So when the kids are grown and happy she can move out? If it's all about the kids, what when the kids are ok on their own?


----------



## uwe.blab (May 2, 2019)

LindsayGlen said:


> Hi, I will try to keep this brief, yet detailed enough to give a clear picture. Ivan been married for 10 years, we got married within a year of meeting each other. The first 6 months of our relationship were intense, we were likely both on the rebound (but denied it at the time), and I had moved with work over to another county. Met my husband, Mike, and quickly he moved into my flat and we spent a lot of time together. We had a lot of sex but it was intimate and we got on great. I found him very reliable. We got engaged and then one day he was upset when I cam home from work, he said he had "dropped everyone for me". I explained I'd never asked him to (I was quite shocked as he hadn't mentioned missing anything/anyone and of course I'd just moved so i didnt really have a life there yet so perhaps overlooked that he had). Anyway, things changed and very soon he did his own thing. A lot. I went along with it, I didnt want to moan or seem needy, and actually I was busy with work and I enjoy my own company so it was fine. I just used to work and go to the gym to fill in the time that he was doing his thing (surfing). I did feel lonely, but I never really asked him to change.

WHAT IS ASKED:
• 1. From the forum post about the marriage, reproduce the passage from "So when the" to "(May 2, 2019)".
• 2. In the forum post about the marriage, what activity did Mike spend his time doing?

[Text and element pointing records]

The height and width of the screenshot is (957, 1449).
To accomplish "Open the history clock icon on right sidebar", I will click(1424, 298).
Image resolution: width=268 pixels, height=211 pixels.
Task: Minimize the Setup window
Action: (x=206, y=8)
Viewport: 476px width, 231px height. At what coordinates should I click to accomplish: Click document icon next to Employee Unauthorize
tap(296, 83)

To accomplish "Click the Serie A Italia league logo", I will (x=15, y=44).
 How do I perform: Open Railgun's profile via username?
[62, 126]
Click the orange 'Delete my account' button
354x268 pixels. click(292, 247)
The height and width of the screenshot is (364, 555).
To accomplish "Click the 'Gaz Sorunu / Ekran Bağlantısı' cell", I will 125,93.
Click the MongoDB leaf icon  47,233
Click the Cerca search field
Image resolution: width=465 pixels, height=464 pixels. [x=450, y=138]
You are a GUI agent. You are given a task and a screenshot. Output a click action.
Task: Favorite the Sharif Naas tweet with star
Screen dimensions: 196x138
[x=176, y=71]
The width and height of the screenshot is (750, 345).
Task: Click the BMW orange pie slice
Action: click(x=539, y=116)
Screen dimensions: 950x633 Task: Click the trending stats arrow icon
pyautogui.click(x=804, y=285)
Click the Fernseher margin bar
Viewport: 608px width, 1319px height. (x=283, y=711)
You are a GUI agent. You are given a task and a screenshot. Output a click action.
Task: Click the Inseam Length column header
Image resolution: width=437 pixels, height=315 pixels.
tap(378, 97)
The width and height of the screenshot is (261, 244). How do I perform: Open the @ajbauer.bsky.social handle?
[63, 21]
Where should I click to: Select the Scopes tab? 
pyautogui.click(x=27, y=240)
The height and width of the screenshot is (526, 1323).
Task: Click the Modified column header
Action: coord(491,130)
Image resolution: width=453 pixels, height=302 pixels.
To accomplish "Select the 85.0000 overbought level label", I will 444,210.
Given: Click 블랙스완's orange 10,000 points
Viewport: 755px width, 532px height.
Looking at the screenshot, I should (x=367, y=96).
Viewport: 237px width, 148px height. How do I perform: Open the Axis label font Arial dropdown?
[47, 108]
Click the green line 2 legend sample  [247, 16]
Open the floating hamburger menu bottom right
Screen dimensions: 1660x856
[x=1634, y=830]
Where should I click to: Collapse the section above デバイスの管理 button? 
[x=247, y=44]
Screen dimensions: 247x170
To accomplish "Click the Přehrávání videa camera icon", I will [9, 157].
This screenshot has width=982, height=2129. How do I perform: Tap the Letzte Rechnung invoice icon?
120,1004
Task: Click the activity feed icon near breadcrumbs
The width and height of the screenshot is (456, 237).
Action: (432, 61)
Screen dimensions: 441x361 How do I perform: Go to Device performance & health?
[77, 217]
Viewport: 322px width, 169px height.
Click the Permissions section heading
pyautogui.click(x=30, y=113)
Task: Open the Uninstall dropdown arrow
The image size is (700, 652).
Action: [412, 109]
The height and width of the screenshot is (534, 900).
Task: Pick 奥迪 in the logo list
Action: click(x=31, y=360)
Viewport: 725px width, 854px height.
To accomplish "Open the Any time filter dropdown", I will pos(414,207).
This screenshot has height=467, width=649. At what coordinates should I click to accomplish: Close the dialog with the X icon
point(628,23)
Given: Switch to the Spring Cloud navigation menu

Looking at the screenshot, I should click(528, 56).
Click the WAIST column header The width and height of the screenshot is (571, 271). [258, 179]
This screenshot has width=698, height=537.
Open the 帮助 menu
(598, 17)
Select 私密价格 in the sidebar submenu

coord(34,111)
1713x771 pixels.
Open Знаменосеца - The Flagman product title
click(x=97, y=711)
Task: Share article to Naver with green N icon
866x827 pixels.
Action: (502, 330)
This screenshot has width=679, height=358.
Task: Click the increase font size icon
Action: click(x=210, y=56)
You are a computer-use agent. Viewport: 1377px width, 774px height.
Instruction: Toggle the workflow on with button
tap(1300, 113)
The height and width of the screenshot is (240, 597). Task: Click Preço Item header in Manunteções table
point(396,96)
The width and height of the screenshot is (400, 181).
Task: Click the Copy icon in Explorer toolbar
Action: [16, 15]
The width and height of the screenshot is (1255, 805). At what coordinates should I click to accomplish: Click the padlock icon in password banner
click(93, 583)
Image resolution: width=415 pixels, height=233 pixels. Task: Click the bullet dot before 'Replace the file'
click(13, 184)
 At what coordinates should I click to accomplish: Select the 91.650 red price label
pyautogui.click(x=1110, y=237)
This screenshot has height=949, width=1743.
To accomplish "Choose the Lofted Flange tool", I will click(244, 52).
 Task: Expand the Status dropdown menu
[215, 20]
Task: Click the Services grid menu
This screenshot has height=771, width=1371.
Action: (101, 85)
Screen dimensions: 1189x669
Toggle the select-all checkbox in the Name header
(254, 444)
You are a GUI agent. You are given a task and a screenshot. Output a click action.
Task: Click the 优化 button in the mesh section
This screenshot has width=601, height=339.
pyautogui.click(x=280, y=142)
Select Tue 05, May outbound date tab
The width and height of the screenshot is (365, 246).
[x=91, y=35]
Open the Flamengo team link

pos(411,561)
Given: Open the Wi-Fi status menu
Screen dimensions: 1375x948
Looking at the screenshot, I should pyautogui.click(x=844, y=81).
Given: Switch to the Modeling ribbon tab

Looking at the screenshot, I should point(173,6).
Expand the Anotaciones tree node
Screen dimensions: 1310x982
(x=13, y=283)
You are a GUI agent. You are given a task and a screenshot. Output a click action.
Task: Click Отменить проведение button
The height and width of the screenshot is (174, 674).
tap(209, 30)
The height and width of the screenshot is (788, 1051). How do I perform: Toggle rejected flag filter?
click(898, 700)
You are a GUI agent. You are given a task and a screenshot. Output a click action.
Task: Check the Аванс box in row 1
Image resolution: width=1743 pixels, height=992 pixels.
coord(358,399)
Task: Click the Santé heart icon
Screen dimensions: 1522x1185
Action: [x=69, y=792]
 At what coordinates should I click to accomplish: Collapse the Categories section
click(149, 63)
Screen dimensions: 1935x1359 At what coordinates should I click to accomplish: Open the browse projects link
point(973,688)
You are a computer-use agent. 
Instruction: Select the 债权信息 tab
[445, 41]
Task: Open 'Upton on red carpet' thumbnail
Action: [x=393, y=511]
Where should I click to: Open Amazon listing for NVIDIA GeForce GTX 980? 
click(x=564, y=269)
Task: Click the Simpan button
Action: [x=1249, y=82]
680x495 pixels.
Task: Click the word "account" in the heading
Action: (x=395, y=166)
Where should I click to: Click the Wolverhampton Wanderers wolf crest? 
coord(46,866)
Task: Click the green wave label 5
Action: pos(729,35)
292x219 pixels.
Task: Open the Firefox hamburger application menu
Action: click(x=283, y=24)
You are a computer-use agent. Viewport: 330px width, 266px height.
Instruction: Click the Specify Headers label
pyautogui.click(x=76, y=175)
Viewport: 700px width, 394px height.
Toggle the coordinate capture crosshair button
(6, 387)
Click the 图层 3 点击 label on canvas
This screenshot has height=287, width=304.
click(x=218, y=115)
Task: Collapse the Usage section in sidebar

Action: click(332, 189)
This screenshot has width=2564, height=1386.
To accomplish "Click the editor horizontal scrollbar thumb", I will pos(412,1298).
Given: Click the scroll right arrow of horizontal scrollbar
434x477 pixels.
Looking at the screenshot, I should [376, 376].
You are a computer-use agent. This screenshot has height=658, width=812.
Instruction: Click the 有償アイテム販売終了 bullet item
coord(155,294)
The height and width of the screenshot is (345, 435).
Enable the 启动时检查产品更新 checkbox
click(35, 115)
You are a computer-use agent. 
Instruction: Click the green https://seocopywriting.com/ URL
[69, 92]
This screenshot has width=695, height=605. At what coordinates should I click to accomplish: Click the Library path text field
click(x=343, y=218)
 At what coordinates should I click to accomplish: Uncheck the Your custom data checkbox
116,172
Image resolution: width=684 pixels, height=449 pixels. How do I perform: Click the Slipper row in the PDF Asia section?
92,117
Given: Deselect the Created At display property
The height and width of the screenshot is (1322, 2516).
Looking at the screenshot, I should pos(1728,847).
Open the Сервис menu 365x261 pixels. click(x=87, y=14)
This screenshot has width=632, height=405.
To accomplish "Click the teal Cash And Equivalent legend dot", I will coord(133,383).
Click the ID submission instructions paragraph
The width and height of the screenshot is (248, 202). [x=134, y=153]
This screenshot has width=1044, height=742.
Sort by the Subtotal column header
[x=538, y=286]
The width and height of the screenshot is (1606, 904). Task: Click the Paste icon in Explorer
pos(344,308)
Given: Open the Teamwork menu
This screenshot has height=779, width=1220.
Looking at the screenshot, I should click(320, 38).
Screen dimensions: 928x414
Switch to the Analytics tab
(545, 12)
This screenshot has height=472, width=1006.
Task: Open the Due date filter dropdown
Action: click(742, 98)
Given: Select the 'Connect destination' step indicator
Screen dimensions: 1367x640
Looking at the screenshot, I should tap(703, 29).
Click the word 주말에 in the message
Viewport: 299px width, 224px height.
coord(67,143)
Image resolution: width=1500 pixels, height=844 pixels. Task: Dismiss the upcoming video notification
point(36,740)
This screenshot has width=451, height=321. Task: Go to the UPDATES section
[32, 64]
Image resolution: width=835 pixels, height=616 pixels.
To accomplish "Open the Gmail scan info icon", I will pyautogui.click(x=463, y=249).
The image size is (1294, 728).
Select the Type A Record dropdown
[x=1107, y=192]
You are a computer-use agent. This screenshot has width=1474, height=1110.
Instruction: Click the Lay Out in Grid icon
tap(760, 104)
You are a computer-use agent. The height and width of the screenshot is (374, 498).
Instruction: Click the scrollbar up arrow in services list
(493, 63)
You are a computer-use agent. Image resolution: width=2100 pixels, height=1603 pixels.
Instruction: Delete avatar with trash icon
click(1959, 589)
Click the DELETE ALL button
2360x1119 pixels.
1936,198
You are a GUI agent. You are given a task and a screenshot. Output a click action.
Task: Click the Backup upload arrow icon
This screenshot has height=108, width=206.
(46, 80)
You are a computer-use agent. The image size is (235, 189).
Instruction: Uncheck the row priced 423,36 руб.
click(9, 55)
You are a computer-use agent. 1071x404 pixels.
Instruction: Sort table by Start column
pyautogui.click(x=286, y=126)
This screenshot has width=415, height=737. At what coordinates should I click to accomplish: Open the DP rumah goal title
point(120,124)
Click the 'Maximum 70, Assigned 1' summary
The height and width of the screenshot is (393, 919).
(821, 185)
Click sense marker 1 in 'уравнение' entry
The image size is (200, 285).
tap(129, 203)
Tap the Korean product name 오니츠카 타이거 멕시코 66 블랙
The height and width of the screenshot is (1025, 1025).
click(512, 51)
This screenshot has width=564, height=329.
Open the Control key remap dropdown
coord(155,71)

RESPONSES TO THE EXERCISE:
• 1.
So when the kids are grown and happy she can move out? If it's all about the kids, what when the kids are ok on their own?


----------



## uwe.blab (May 2, 2019)

• 2. Surfing.